*Text to read*:
— Start —

Stream processing
As the name implies, SPL is a language for processing data streams.
The HelloWorld
example from the previous section hardly qualifies as
stream processing, since there was only a single stream with a single tuple in that program.
Now, let's see a more idiomatic example that processes streams of an unknown or infinite
length, by using a graph of operator invocations that have pipeline parallelism. The purpose
of the program is to list a file, prefix each line with a line number, and write the result
to another file. It accomplishes this purpose with the following stream graph:

A stream is a (possibly infinite) sequence of tuples; in the example,
Lines
and Numbered
are streams. A tuple is
a data item on a stream. In the example, the stream Lines
transports one
tuple for each line in the input file. An operator is a reusable stream
transformer: each operator invocation transforms some input streams into some output
streams. The place where a stream connects to an operator is called a port.
Many operators have one input port and one output port (like Functor in
the example), but operators can also have zero input ports (FileSource),
zero output ports (FileSink), or multiple input or output ports (which is
shown in later examples).
But back to the line-numbering program. It is called NumberedCat
as a
homage to the UNIX™
cat utility that, given the right command-line options, performs the same
task. Here is the code:
composite NumberedCat {
graph
stream<rstring contents> Lines = FileSource() {
param format : line;
file : getSubmissionTimeValue("file");
}
stream<rstring contents> Numbered = Functor(Lines) {
logic state : mutable int32 i = 0;
onTuple Lines : i++;
output Numbered : contents = (rstring)i + " " + contents;
}
() as Sink = FileSink(Numbered) {
param file : "result.txt";
format : line;
}
}
Like in the previous example, there is a composite operator definition with a graph clause
that contains operator invocations. The invocation of FileSource in Lines
3-6 reads one line at a time (param format : line
), from a file that is
specified at submission-time (param file : getSubmissionTimeValue("file")
).

— End —

*Provided material*:

— Start —

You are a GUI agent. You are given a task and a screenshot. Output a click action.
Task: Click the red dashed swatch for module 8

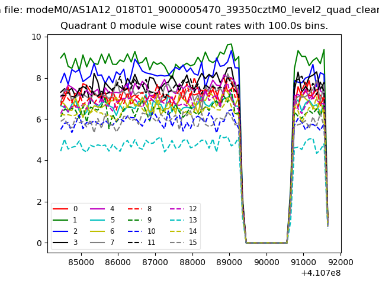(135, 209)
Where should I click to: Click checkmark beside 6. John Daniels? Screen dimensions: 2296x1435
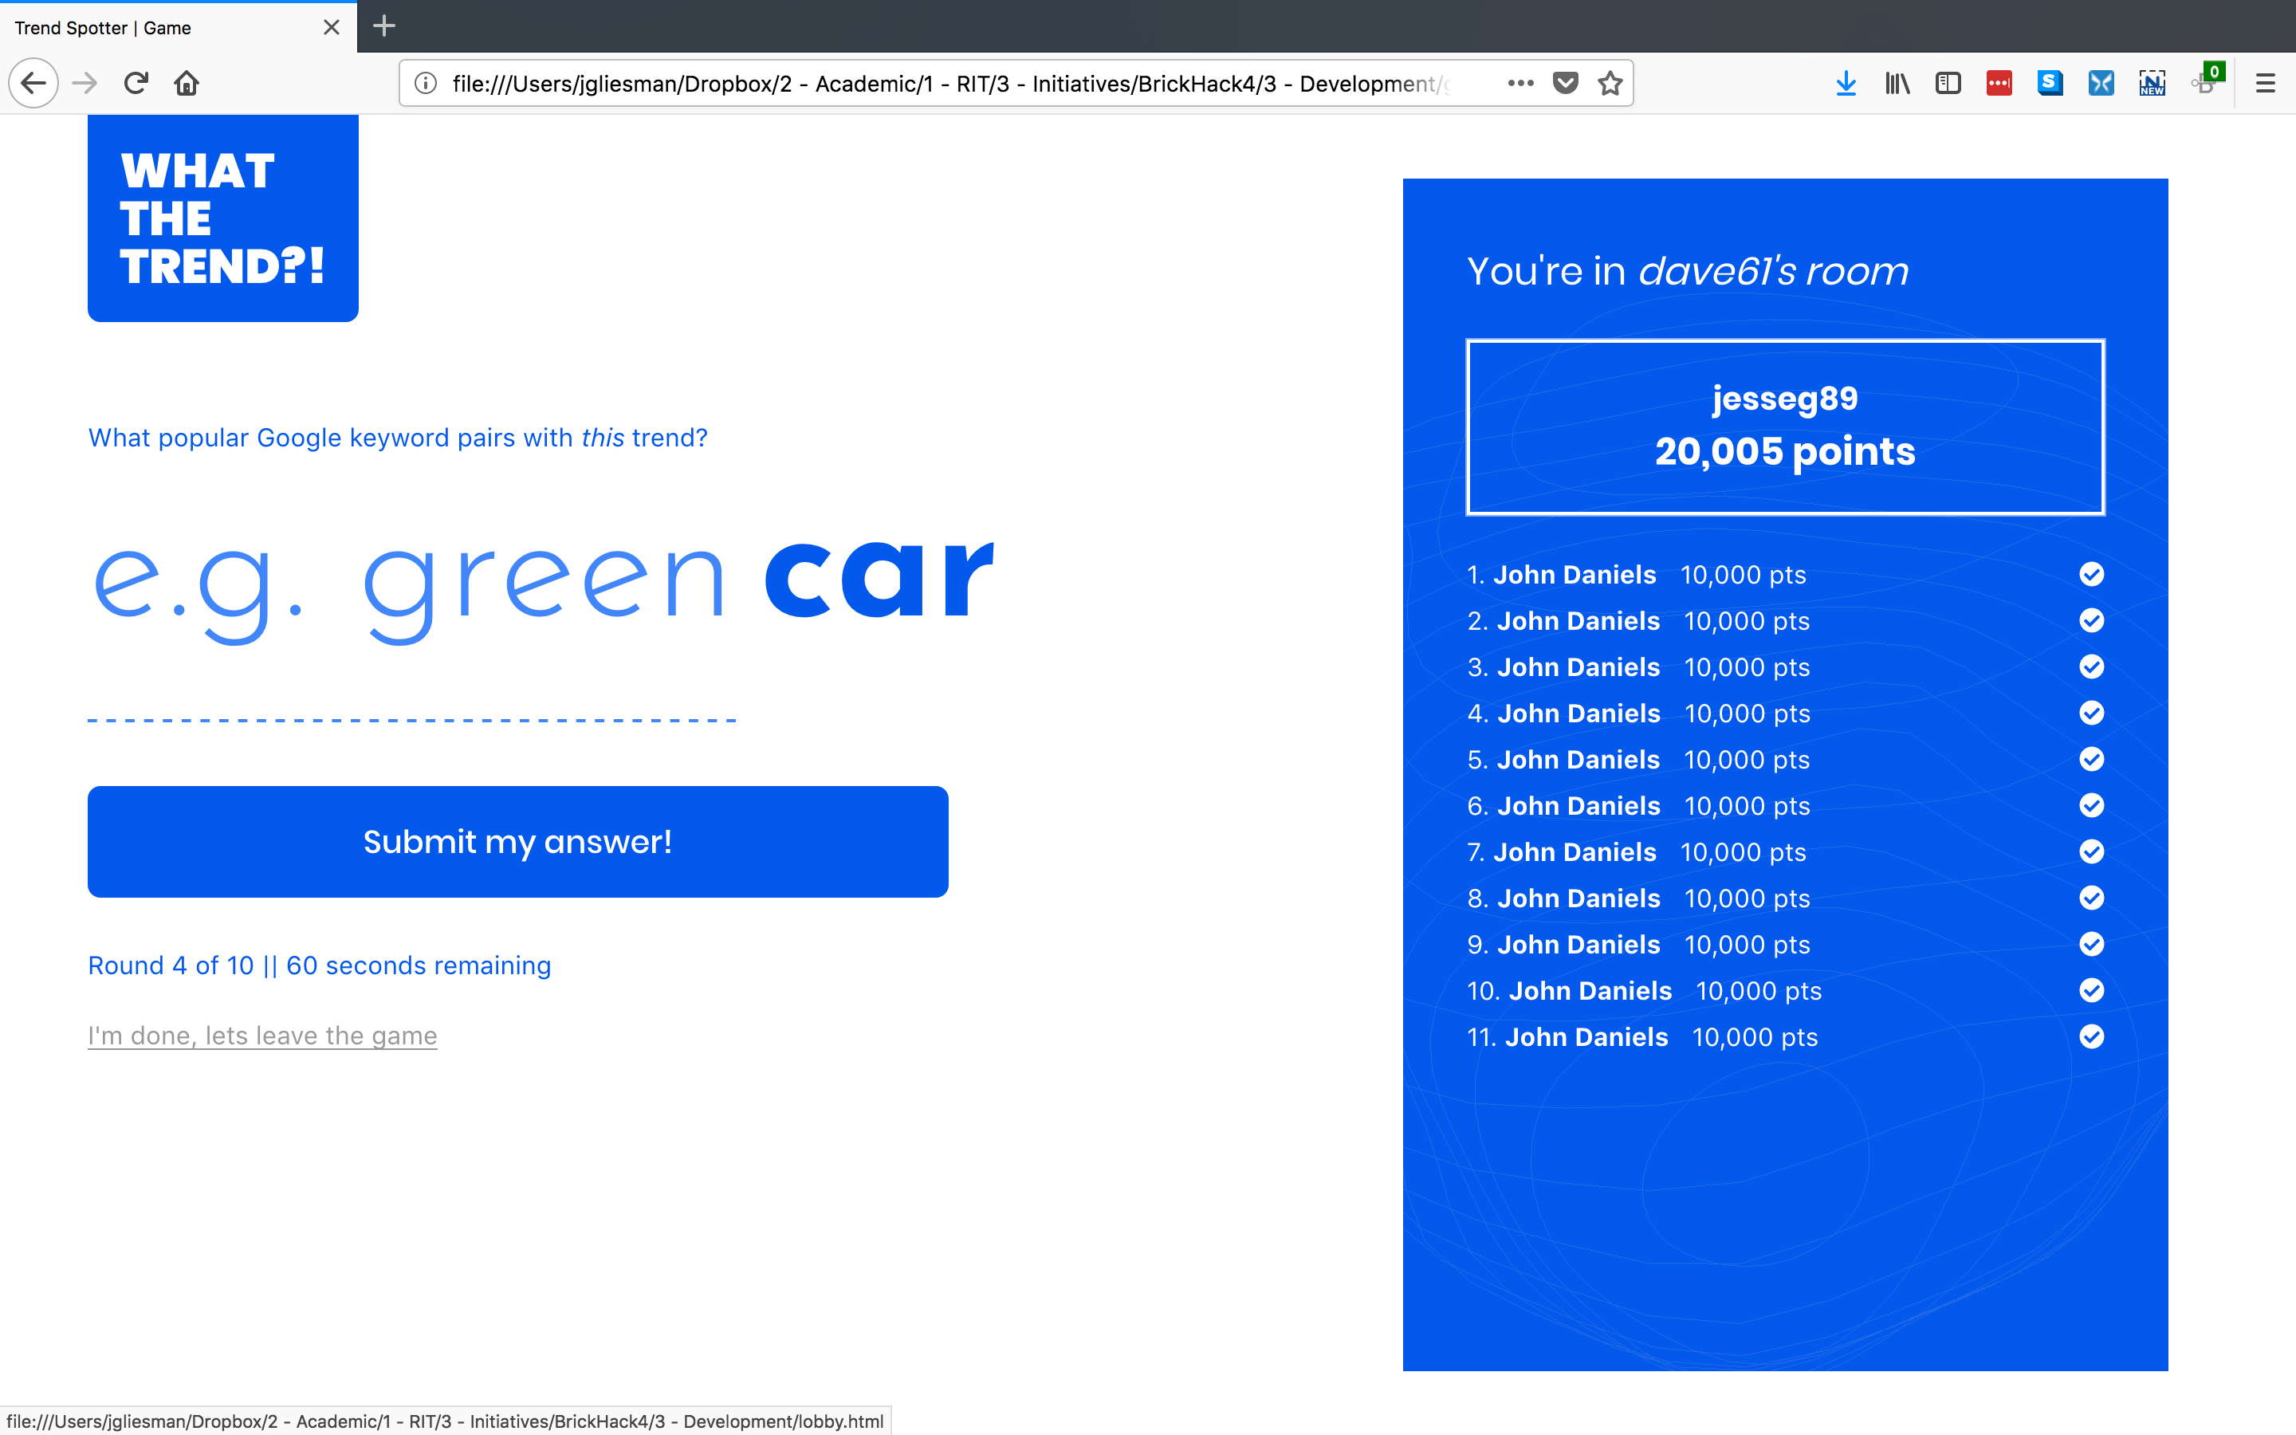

— End —
— Start —

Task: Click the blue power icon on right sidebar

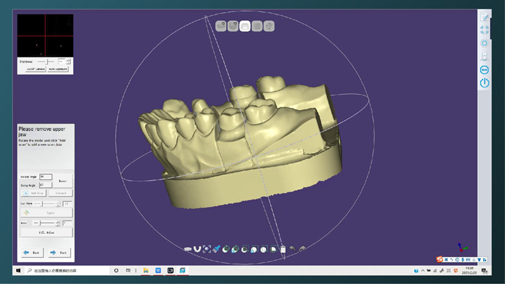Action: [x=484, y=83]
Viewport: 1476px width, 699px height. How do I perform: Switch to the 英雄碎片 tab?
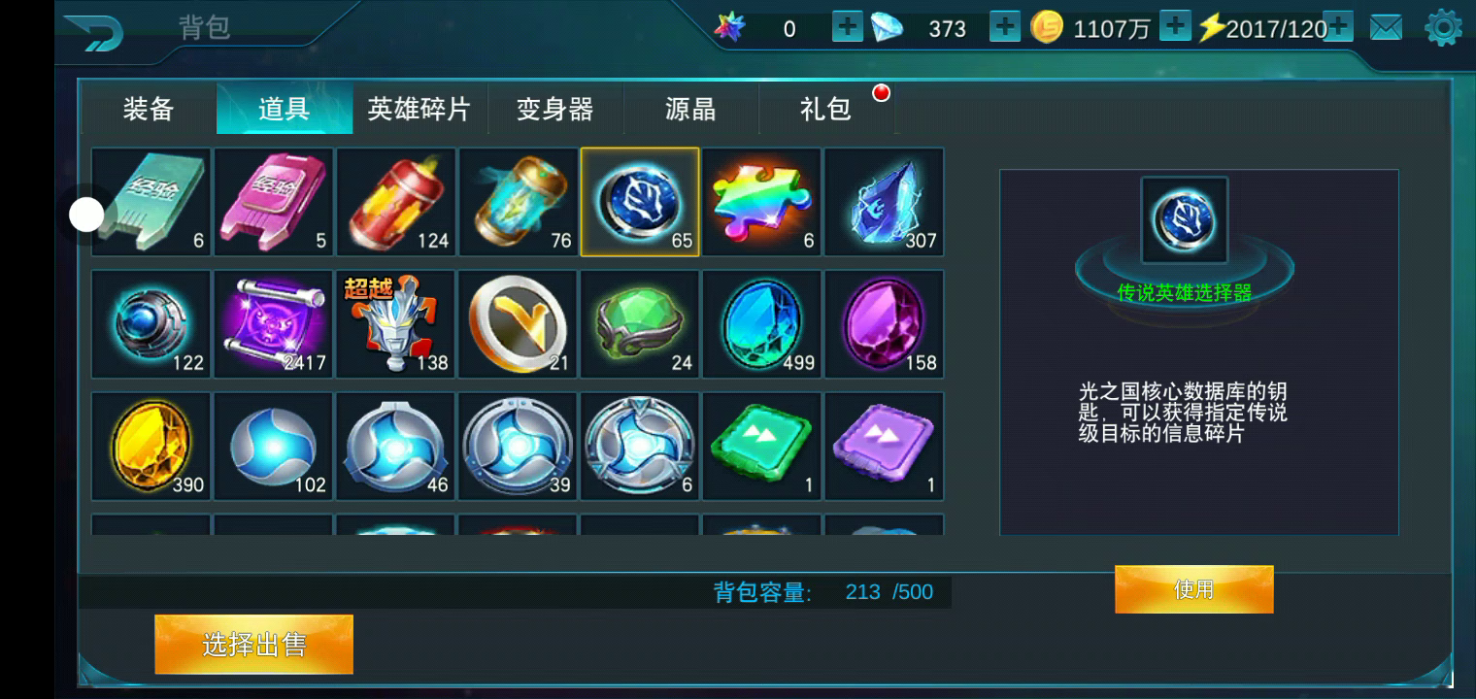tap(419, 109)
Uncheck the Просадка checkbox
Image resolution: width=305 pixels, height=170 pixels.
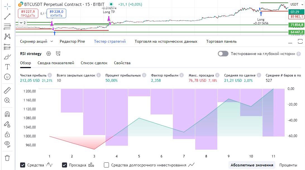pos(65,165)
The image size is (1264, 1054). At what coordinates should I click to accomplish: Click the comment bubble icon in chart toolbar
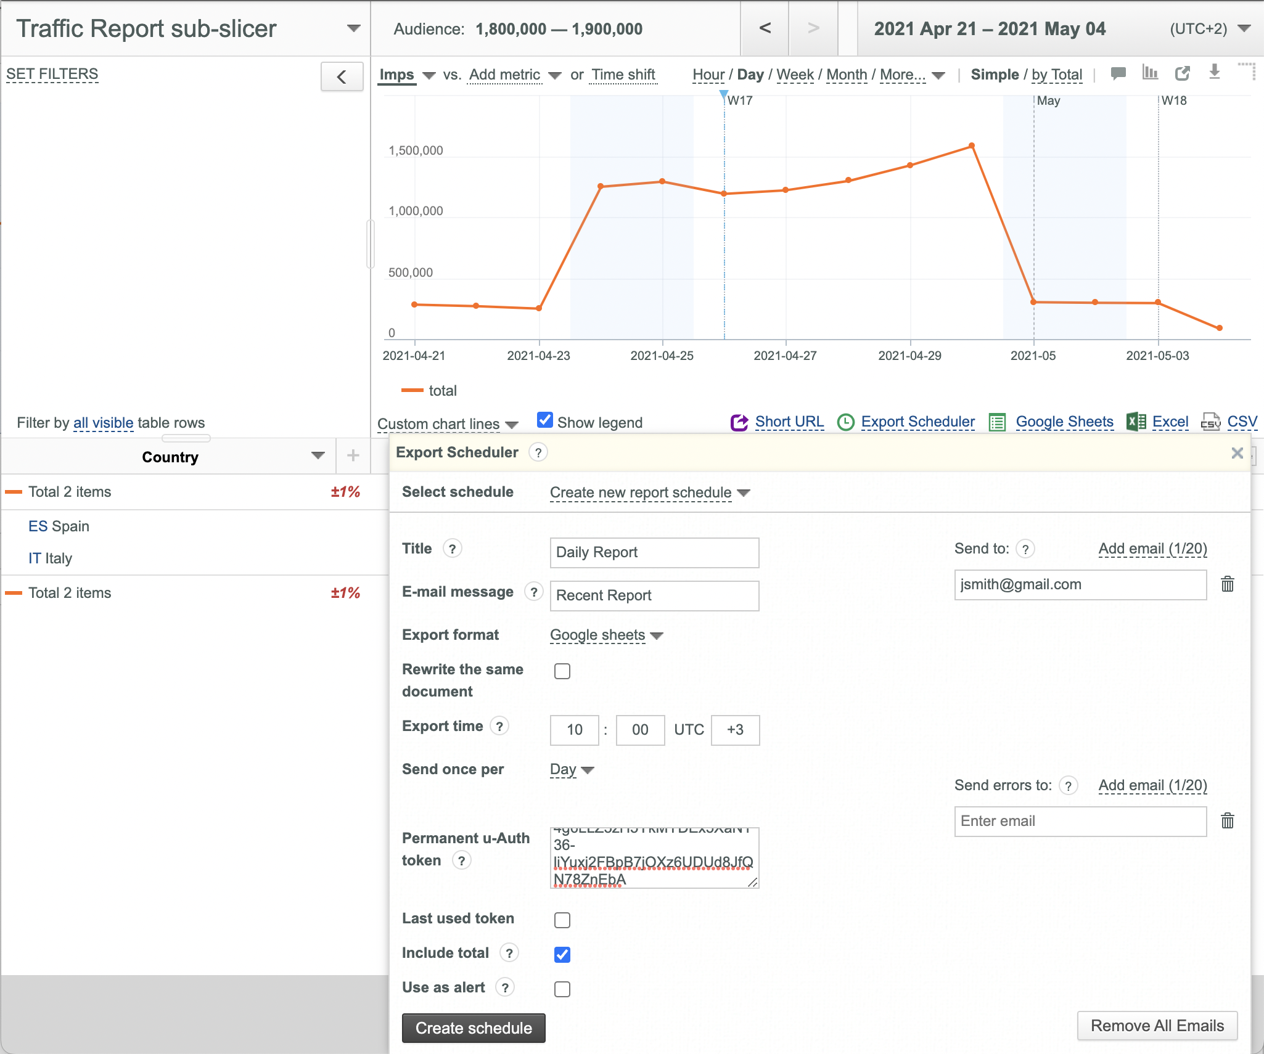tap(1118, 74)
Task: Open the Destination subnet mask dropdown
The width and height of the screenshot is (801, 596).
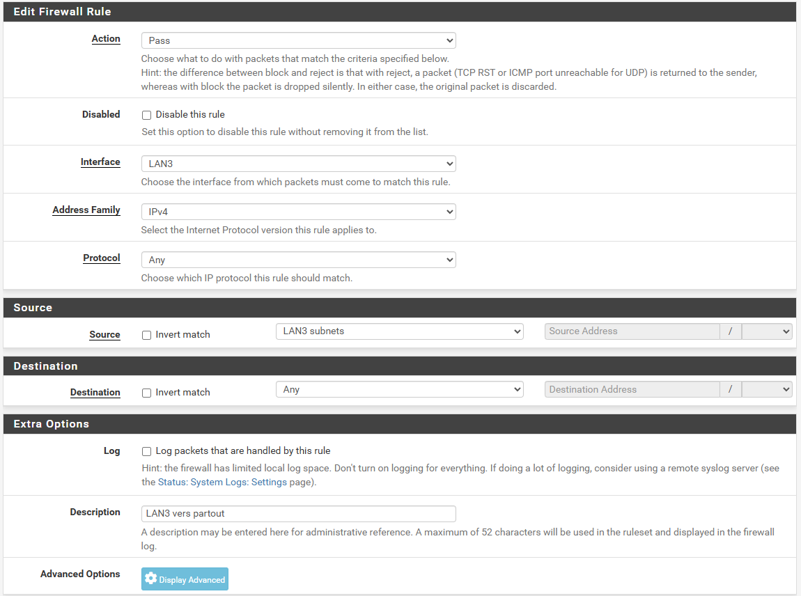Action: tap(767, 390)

— End —
— Start —

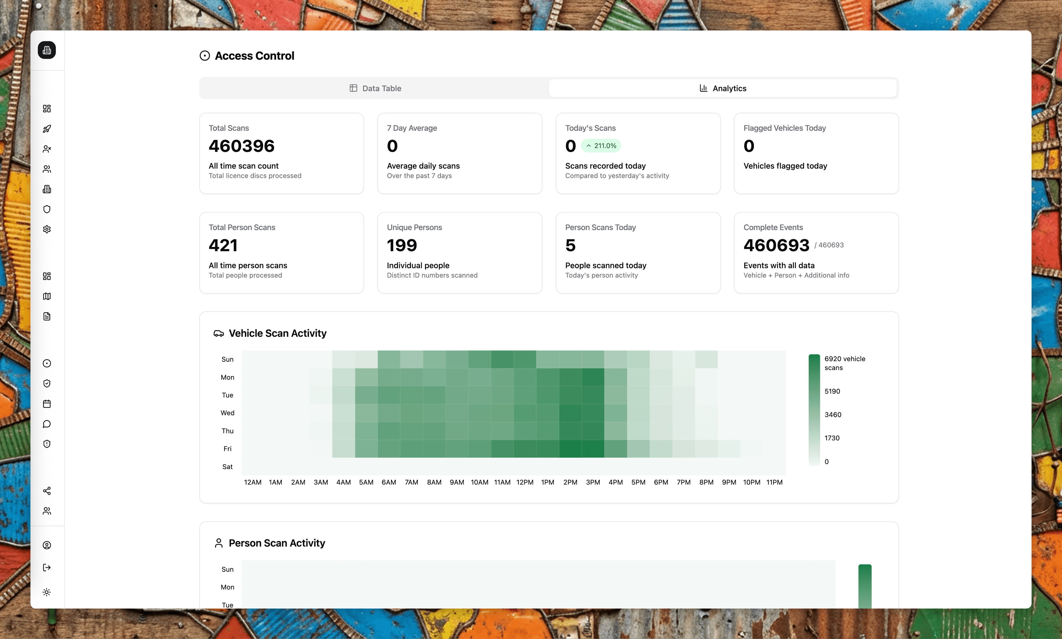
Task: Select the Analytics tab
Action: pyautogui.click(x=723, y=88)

— End —

*Stated goal A*:
In the SPL stream processing text, what is the place where a stream connects to an operator called?
*Stated goal B*:
Continue the SPL stream processing text from the point where it stops.

*Task answer A*:
A port.

*Task answer B*:
Later, how to supply the file name at submission time is shown. The invocation of
Functor in Lines 7-11 maintains a state variable mutable int32
i = 0
, which it increments each time that a tuple arrives (onTuple Lines
: i++
). SPL variables are immutable by default, so without the
mutable modifier, the compiler prevents it from incrementing
i++
. The output clause output Numbered : contents = (rstring)i +
" " + contents
assigns the contents
attribute of the output
stream by casting the line number i
to a string
(rstring)i
, and concatenating it with the contents
attribute of the input stream. As the example shows, an output clause has assignments where
the left side is an attribute of the output stream, whereas attribute names in the right
side belong to input streams. Finally, the invocation of FileSink on
Lines 12-15 writes the results to a file named result.txt.
Try out the following procedure. Create a directory that is called NumberedCat and also make a subdirectory NumberedCat/data. Put the example program in a file NumberedCat/NumberedCat.spl. Put the following text in a file NumberedCat/data/catFood.txt:
The Unix utility "cat" is so called
because it can con"cat"enate files.
Our program behaves like "cat -n",
listing one file and numbering lines.
Compile it to a stand-alone executable file with the following command:
sc --data-directory data -M NumberedCat
When the program runs, you must supply the input file name as a submission-time value. The FileSource operator expects a file name that is relative to the NumberedCat/data directory. Therefore, run the program with the following:
./output/bin/standalone file="catFood.txt"
Look at the NumberedCat/data directory. If everything went fine, then the program created a file that is called result.txt that contains the numbered lines of catFood.txt.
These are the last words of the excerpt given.